Worried about aging parents? Minnesota has help for seniors and caregivers

Worried about aging parents? Minnesota has help for seniors and caregivers Photo: KSTP

Updated: July 01, 2019 05:33 AM

Are you worried about your aging parents? Well, the state of Minnesota is too.

We are riding an age wave, and the Department of Human Services has the year 2030 circled on the calendar. That's when more than 21% of Minnesota's population will be 65 and older. 


The state is working to save taxpayers money and keep seniors happy and healthy at home.

Harold Krein is 89 years young; he plays the accordion and loves to dance. The U.S. Army veteran lives by himself in Bloomington. He has concerns about living at home; especially falling.

"I think about it yeah," said Krein. "Now I got trouble with my knee and a little bit on the hip. I don't have any children, so I don't have anyone around to take care of me."

"My concern with Harold is that he lives alone," said Debbie Lieberman, Loaves & Fishes director of advocacy. "He could easily have a fall and who does he call?"

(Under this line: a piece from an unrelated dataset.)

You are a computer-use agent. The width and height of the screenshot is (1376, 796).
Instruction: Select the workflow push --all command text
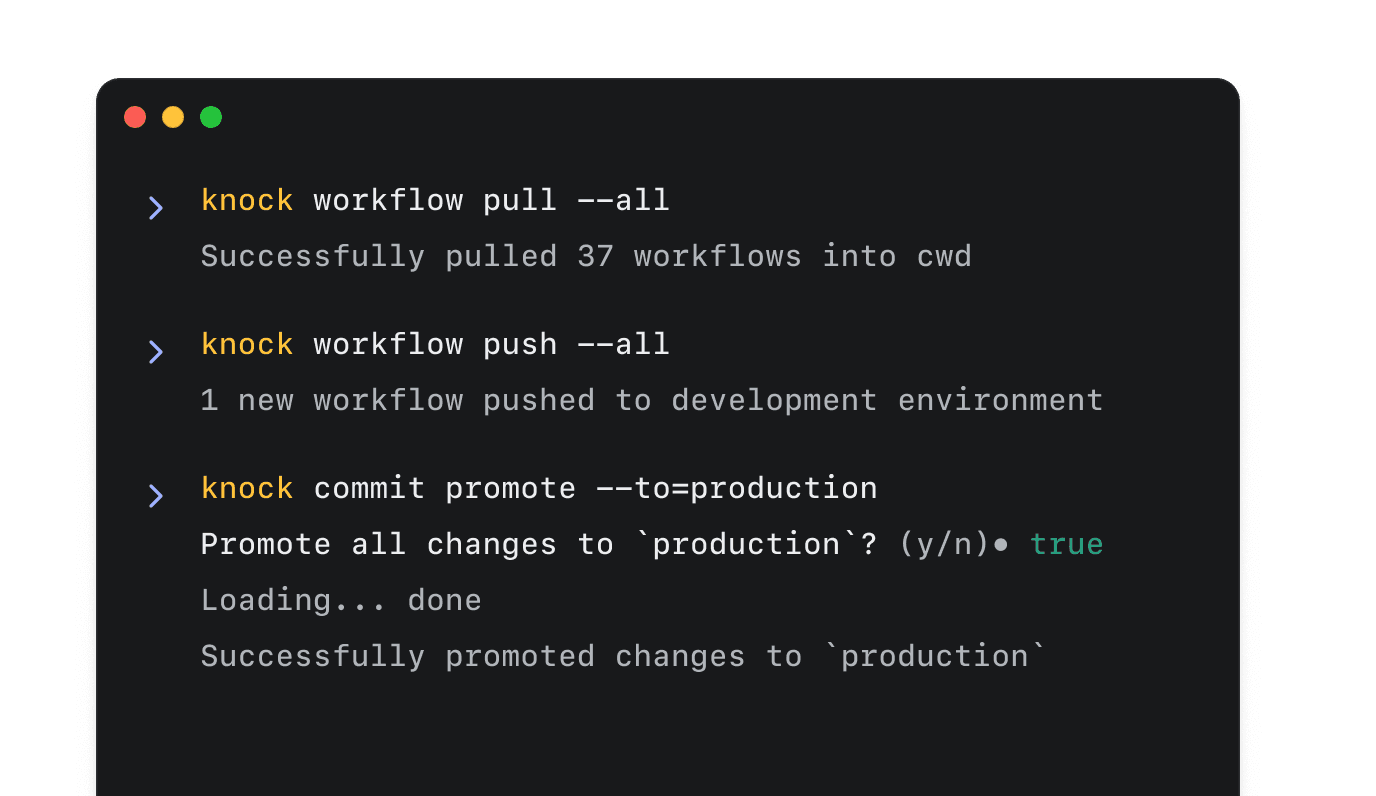tap(490, 343)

Lieberman met Krein when he came in for a free meal at the Loaves & Fishes dining site at the Creekside Community Center in Bloomington.  More than half of the guests that visit Loaves & Fishes are seniors. 
Lieberman was hired thanks to a Live Well at Home Grant from the State of Minnesota. She visits all 31 dining sites on a regular basis. Lieberman has researched what's available locally to help seniors stay in their homes.

"I can provide referrals to any community programs or services," said Lieberman. "What I do that they don't really realize is I've been trained by the state to apply a rapid screening; a Live Well rapid screen. It's seven questions."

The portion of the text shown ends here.